Jumat, 16 Desember 2011

WIWIK

Sampai sekarang aku tidak pernah tahu nama lengkapnya. Padahal dia adalah sahabat akrab masa kecilku. Sangat, sangat akrab. Meski dia satu tingkat di atas kelasku, nyaris tiada hari tanpa aku dan dia bermain bersama. Bahkan tidur pun lebih sering bersama. Kadang di rumahku, sesekali di rumahnya. Kebetulan rumahnya bersebelahan dengan rumah dinas orangtuaku.

Dia anak orang paling kaya di kampungku, Ngebrak.

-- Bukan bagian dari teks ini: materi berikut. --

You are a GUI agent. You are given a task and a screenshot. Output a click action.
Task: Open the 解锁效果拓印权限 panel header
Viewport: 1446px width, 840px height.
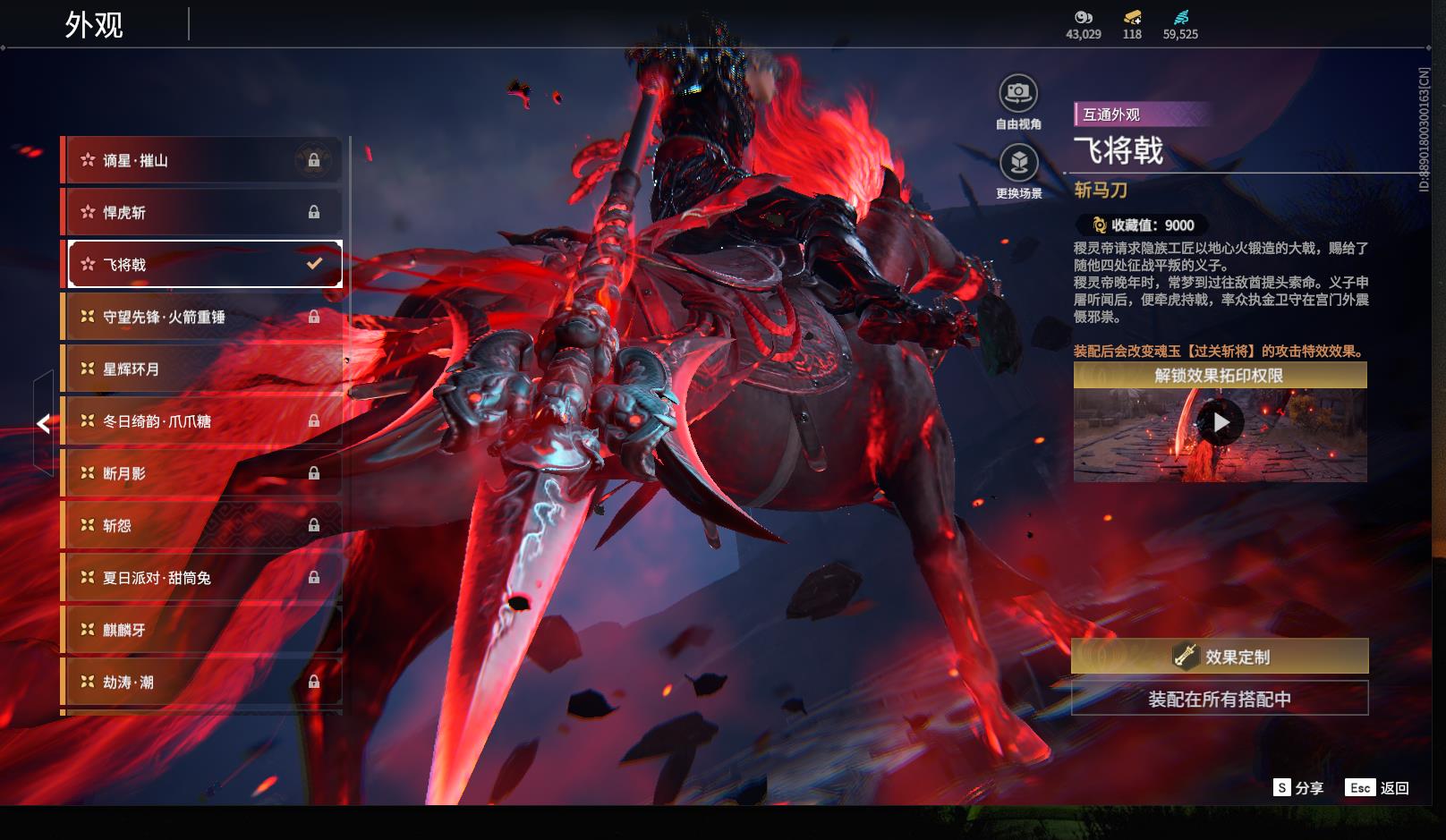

Halaman rumahnya dipenuhi berbagai macam bunga. Ada satu pohon bunga yang jadi incaranku dan teman-teman lain sebagai bunga idola. Bunga itu jarang berkembang. Harumnya saat mekar terasa lembut. Berbeda dengan harumnya mawar ataupun melati yang tajam. Kelopak luarnya saat masih kuncup warnanya ungu kemerahan. Kelopak dalamnya, bila mekar, berwarna kuning pastel. Kami menyebutnya bunga cempoko boros.

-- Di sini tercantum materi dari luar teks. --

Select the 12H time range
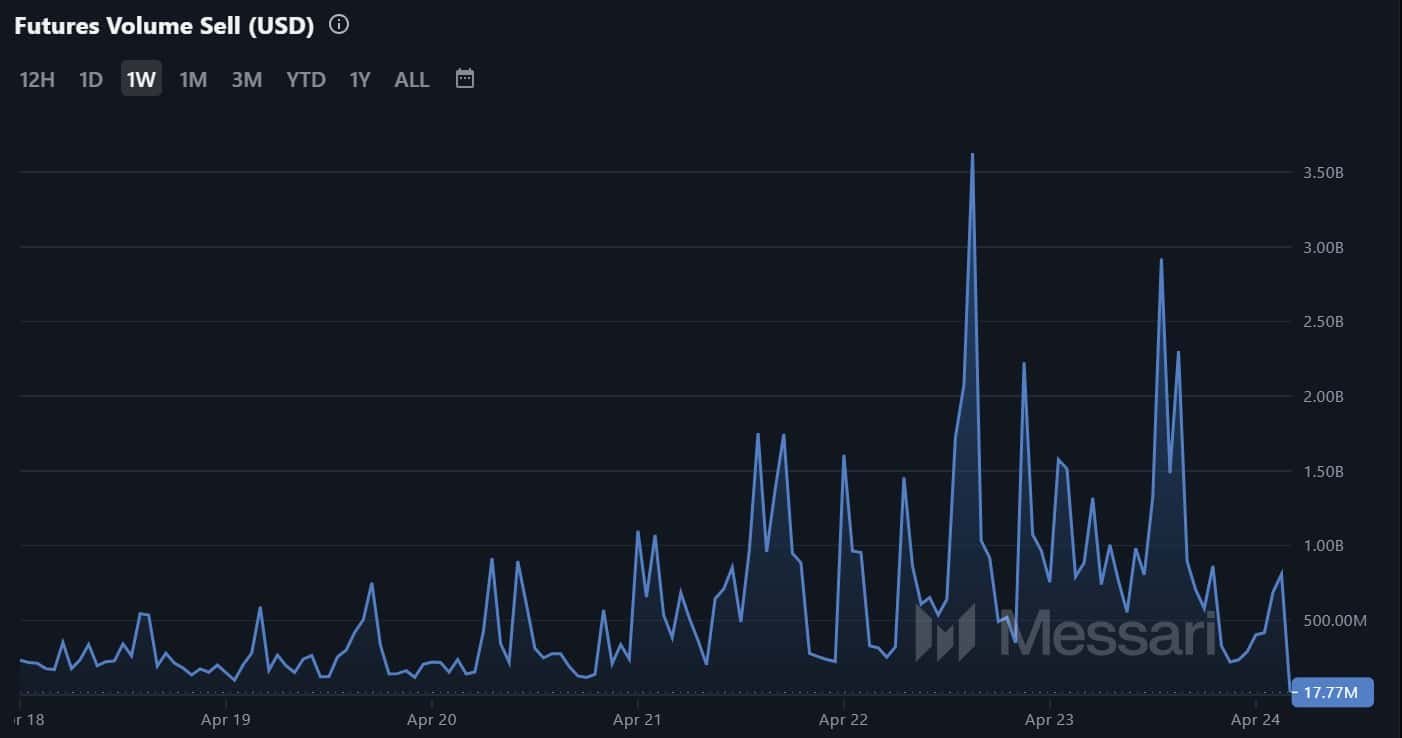tap(37, 79)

Ada satu kejadian yang tidak terlupakan berkaitan dengan bunga satu ini. Waktu itu giliran kepemilikan telah aku proklamirkan. Tidak sia-sia rasanya setiap pagi sebelum mandi, hampir sebulan lamanya, selalu kusempatkan untuk melihat-lihat bila kembang idola itu menampakkan putik bunganya. Dan, yang membuatku girang tak kepalang, di luar kebiasaannya yang bila berbunga hanya memberikan satu bunga dalam satu tangkai. Ini empat putik bunga sekaligus dalam satu tangkai! Itu sebabnya, kugantungkan sebuah tulisan berisi maklumat akulah sang pemilik empat putik bunga itu.

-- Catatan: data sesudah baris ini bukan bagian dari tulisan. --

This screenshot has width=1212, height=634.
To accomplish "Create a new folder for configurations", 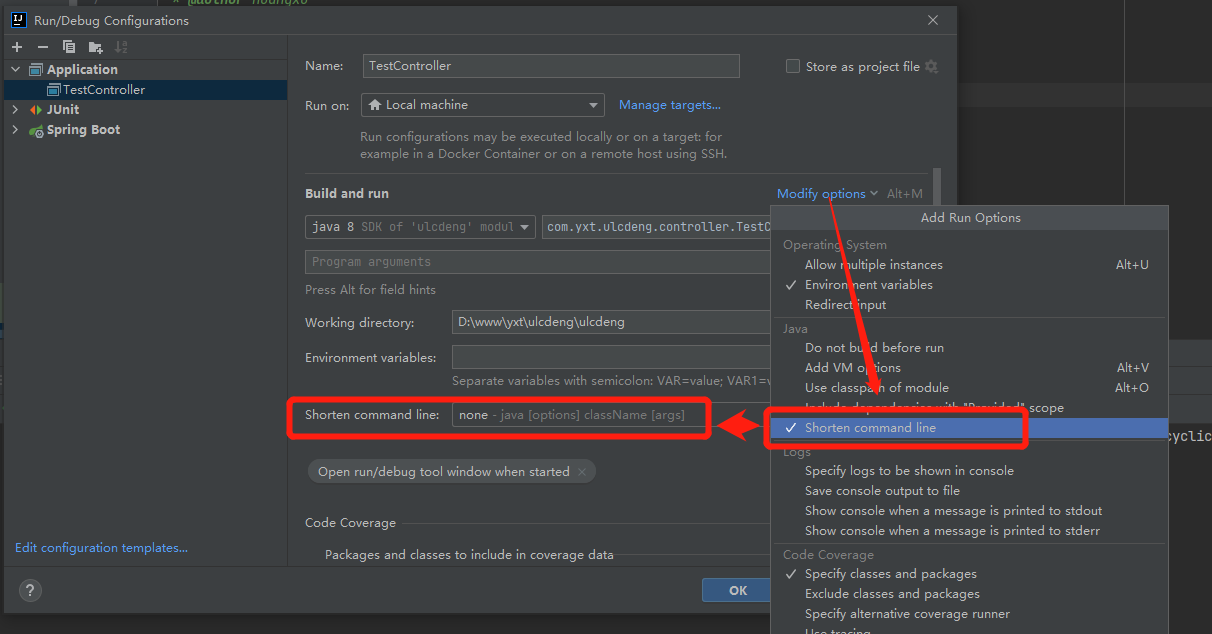I will (94, 46).
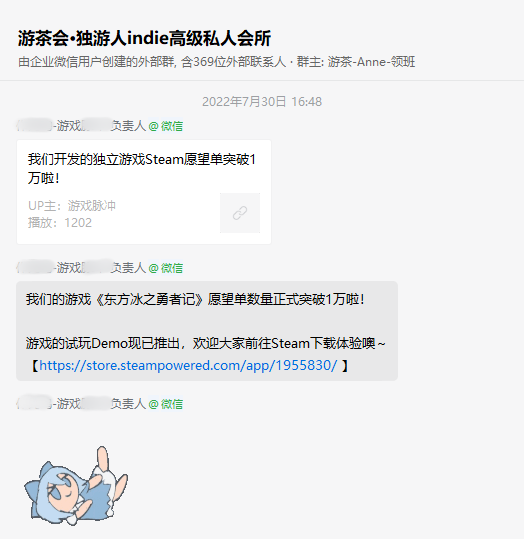Image resolution: width=524 pixels, height=539 pixels.
Task: Click sender name above the Cirno sticker
Action: tap(81, 404)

Suatu hari, seorang ibu tetangga kami mengalami "kesurupan". Sebenarnya kami tidak heran dengan kejadian itu, karena ibu itu sudah terlalu sering "kesurupan". Biasanya "kesurupan"nya itu akan hilang setelah permintaannya dituruti. Padahal permintaannya sering membuat bergidik. Pecahan kaca, pecahan piring - gelas, pecahan genteng. Semua itu akan dimakannya dengan lahap tanpa bersisa. Seperti biasa bila "kesurupan", ibu itu naik ke para-para rumah. Menari-nari di atas sebilah kayu kuda-kuda atap rumah. Dan selalu, orang-orang yang melihatnya ramai berteriak menyuruhnya turun. Ibu itu bergeming. Tetap melenggak-lenggokkan tubuhnya sambil berjalan dari ujung bilah kayu ke ujung yang lain sembari nembang. Dan di ujung bilah kayu, ibu itu membalikkan tubuhnya dengan putaran tubuh yang sangat cepat. Semakin orang keras berteriak, semakin menggila tingkah ibu itu. Dan ibu itu mengancam akan melompat dari ketinggian para-para bila ada yang mencoba naik untuk menurunkannya. Hampir seharian ibu itu di atas para-para sambil terus menari-nari. Bila sudah kelelahan, ibu itu akan duduk di bilah kayu itu dengan kaki menjuntai sambil terus nembang. Saat itulah, tawaran keinginannya diajukan. Sore itu ibu itu mau turun asal dicarikan bunga cempoko boros. Teman-temanku sontak bersorak kegirangan sambil menatapku penuh kemenangan. Hanya rumahnya Wiwik, satu-satunya di kampungku yang mempunyai pohon bunga cempoko boros. Aku terhempas dalam kesedihan yang luar biasa melihat ibu itu memakan dengan lahapnya kembang cempoko borosku. Dan, semakin menghunjam menusuk hati rasa sedih itu karena tidak ada satu pun orang dewasa yang memahami rasa kehilanganku.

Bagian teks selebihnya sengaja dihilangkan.